> **EXERCISE REQUIREMENTS**:
Reproduce all of the data word for word.

> **SUPPLIED INFORMATION**:
------------------------------------------------

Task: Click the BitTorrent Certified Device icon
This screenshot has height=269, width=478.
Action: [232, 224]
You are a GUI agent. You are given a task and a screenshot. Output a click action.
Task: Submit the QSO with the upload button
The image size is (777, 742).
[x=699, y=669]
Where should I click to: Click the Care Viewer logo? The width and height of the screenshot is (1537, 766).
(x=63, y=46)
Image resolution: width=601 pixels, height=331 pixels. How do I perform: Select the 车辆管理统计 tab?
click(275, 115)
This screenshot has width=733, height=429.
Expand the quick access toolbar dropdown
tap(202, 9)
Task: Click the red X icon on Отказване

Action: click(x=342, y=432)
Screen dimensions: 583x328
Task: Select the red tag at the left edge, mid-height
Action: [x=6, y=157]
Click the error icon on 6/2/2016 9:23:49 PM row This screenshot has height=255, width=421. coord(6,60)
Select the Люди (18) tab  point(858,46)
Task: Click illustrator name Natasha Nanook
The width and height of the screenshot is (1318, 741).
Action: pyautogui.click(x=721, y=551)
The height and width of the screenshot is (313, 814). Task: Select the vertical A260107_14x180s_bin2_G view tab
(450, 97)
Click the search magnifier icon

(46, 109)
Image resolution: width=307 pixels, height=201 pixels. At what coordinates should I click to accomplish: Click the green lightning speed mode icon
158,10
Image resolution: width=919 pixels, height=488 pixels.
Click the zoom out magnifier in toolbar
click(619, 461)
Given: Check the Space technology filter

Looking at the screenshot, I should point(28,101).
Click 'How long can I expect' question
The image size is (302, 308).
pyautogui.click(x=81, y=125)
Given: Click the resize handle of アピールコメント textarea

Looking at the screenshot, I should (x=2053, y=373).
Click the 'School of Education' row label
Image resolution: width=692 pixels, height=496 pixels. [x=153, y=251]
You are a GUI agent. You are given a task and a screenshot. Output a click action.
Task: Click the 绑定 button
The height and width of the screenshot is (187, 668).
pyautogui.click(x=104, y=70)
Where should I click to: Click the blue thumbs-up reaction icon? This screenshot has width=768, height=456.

------------------------------------------------

> **ANSWER TO THIS EXERCISE**:
Task: Click the BitTorrent Certified Device icon
This screenshot has height=269, width=478.
Action: [232, 224]
You are a GUI agent. You are given a task and a screenshot. Output a click action.
Task: Submit the QSO with the upload button
The image size is (777, 742).
[x=699, y=669]
Where should I click to: Click the Care Viewer logo? The width and height of the screenshot is (1537, 766).
(x=63, y=46)
Image resolution: width=601 pixels, height=331 pixels. How do I perform: Select the 车辆管理统计 tab?
click(275, 115)
This screenshot has width=733, height=429.
Expand the quick access toolbar dropdown
tap(202, 9)
Task: Click the red X icon on Отказване

Action: click(x=342, y=432)
Screen dimensions: 583x328
Task: Select the red tag at the left edge, mid-height
Action: [x=6, y=157]
Click the error icon on 6/2/2016 9:23:49 PM row This screenshot has height=255, width=421. coord(6,60)
Select the Люди (18) tab  point(858,46)
Task: Click illustrator name Natasha Nanook
The width and height of the screenshot is (1318, 741).
Action: pyautogui.click(x=721, y=551)
The height and width of the screenshot is (313, 814). Task: Select the vertical A260107_14x180s_bin2_G view tab
(450, 97)
Click the search magnifier icon

(46, 109)
Image resolution: width=307 pixels, height=201 pixels. At what coordinates should I click to accomplish: Click the green lightning speed mode icon
158,10
Image resolution: width=919 pixels, height=488 pixels.
Click the zoom out magnifier in toolbar
click(619, 461)
Given: Check the Space technology filter

Looking at the screenshot, I should point(28,101).
Click 'How long can I expect' question
The image size is (302, 308).
pyautogui.click(x=81, y=125)
Given: Click the resize handle of アピールコメント textarea

Looking at the screenshot, I should (x=2053, y=373).
Click the 'School of Education' row label
Image resolution: width=692 pixels, height=496 pixels. [x=153, y=251]
You are a GUI agent. You are given a task and a screenshot. Output a click action.
Task: Click the 绑定 button
The height and width of the screenshot is (187, 668).
pyautogui.click(x=104, y=70)
Where should I click to: Click the blue thumbs-up reaction icon? This screenshot has width=768, height=456.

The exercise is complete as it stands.